With the carbon CB7, the company built an ultra-lightweight rim that has a claimed weight of 300g. For comparison, other carbon rims we have recently looked at have weights at or above 400g each.
All wheels come with rim tape and valves pre-installed for easier setup.
The company was able to achieve the light weight in part by designing the rims specifically for low pressures. With a claimed maximum tire pressure of 85 psi for 28mm, and 55 psi for 40m tires, the company was able to save grams over tubeless road rims designed for 100+ psi pressures.

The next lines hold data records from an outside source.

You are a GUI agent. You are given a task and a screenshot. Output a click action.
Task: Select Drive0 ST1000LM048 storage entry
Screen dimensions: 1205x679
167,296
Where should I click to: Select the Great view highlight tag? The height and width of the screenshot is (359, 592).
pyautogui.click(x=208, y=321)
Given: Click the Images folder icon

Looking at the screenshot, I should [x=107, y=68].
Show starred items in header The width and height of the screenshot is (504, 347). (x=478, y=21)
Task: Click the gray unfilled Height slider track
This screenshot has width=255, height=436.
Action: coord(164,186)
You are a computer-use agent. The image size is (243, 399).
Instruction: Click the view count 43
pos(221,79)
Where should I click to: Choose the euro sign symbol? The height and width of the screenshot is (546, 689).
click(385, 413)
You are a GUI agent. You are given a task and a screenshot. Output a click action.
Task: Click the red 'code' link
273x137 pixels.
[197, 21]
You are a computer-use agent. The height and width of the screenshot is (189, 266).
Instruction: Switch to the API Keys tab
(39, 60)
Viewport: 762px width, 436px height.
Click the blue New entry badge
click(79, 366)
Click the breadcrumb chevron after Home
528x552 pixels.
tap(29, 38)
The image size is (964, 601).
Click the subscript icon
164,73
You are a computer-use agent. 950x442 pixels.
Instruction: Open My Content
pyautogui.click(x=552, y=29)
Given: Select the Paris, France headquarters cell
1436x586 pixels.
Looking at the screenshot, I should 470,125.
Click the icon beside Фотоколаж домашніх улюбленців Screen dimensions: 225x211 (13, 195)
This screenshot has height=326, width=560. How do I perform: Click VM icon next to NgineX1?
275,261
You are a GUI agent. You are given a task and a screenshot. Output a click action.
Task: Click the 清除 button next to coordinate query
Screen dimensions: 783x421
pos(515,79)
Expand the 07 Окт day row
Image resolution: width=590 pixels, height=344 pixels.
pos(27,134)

Short sidewalls and a shallow 19.6mm depth also help reduce material and save weight. These are not aimed to ace wind tunnel tests.
The rim’s 21.6mm internal width (26.4mm external) provides room for wide tires, and it is designed with what Stan’s calls its RiACT impact-absorbing design. Stan’s optimized the Grail CB7 for use with tires 28-40mm wide, which makes them well-suited for cyclocross racing as well.
Full wheelsets come with Stan’s Neo Ultimate hubs that have six pawls and 5-degree engagement and are laced with Sapim Lazer spokes, 24 front, 28 rear.
The full wheelset is listed at an eye-catching 1,277g. Our test set tipped the scale at just 1,274g including tape and valves. Without tape and valves, we estimate the wheels to tip the scale around 1,250g. That’s lighter than most rim brake carbon tubular wheels.
The Grail MK3 alloy wheels join the Grail CB7 as a low-pressure, disc brake offering. The 6069 series aluminum rims have a claimed weight of 440g, which is similar to the alloy Alto AMX29 we recently reviewed.
The internal profile of the MK3 is 20.3mm (external is 24.0mm), and the rim can withstand pressures up to 110psi. Accordingly, Stan’s designed the rims for optimal performance with 25-40mm tires. The alloy wheels are also a bit deeper than their carbon counterparts at 24.5mm.
Full MK3 wheelsets come with Stan’s Neo hubs with Durasync and Sapim Force spokes, 28 front and rear. The full wheelset weighs 1,675g.
Stan’s Grail CB7 Tire Installation
The NoTubes Grail CB7 carbon rim follows NoTubes’ tradition of a reliable rim/tire interface at low pressure.
The NoTubes’ rims, with the exception of the Alpha series of rims, have historically been some of the best options for burp-proof tubeless setups and great candidates to convert non-tubeless tires for tubeless use. The rims’ internal shape, especially the wide shoulders along the center channel and short sidewalls, help lock a tire bead’s in place and keep the tire from sliding over the center channel and leaking air.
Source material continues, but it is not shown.